Robert Shepherd
Posted on July 19, 2023
In this post we are going to build an ETL solution using aws Athena workflows A.K.A AWS Step functions and we only want to use SQL only.
tl;dr: give me the code
The data
For this we going to use publicly available data from data.gov.au, more specifically:
- Traffic camera offences and fines - https://data.gov.au/dataset/ds-act-https%3A%2F%2Fwww.data.act.gov.au%2Fapi%2Fviews%2F2sx9-4wg7/details?q=
- Traffic speed camera locations - https://data.gov.au/dataset/ds-act-https%3A%2F%2Fwww.data.act.gov.au%2Fapi%2Fviews%2F426s-vdu4/
download using curl
curl -o ./traffic-speed-camera-locations.csv https://www.data.act.gov.au/api/views/426s-vdu4/rows.csv?accessType=DOWNLOAD
curl -o ./traffic-camera-offences-and-fines.csv https://www.data.act.gov.au/api/views/2sx9-4wg7/rows.csv?accessType=DOWNLOAD
Lets build!
High level solution:
raw
- This is where the data gets placed into which triggers our step function to run as soon as their is new data.
clean
- This is where our Glue Tables go that we can then use Athena to query the data.

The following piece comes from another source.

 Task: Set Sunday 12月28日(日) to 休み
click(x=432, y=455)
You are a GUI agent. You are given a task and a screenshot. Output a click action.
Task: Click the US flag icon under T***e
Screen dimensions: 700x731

Lets create these buckets using cdk
export function ETLStack({ stack }: StackContext) {
const rawBucket = new Bucket(stack, 'raw', {
name: `raw-etl-ingestion`,
});
const cleanBucket = new Bucket(stack, 'clean', {
name: `clean-etl-ingestion`,
});
We create 2 buckets so we can keep our clean data along with our glue tables from our raw ingestion. This is so that in the future we could automate the import into the raw bucket which could then trigger the step function to run. Now that we've done that were going to set a variable at the top for our DB name used throughout as well as the traffic offences data name which contains the data of the offences as well as another one for the csv for the locations.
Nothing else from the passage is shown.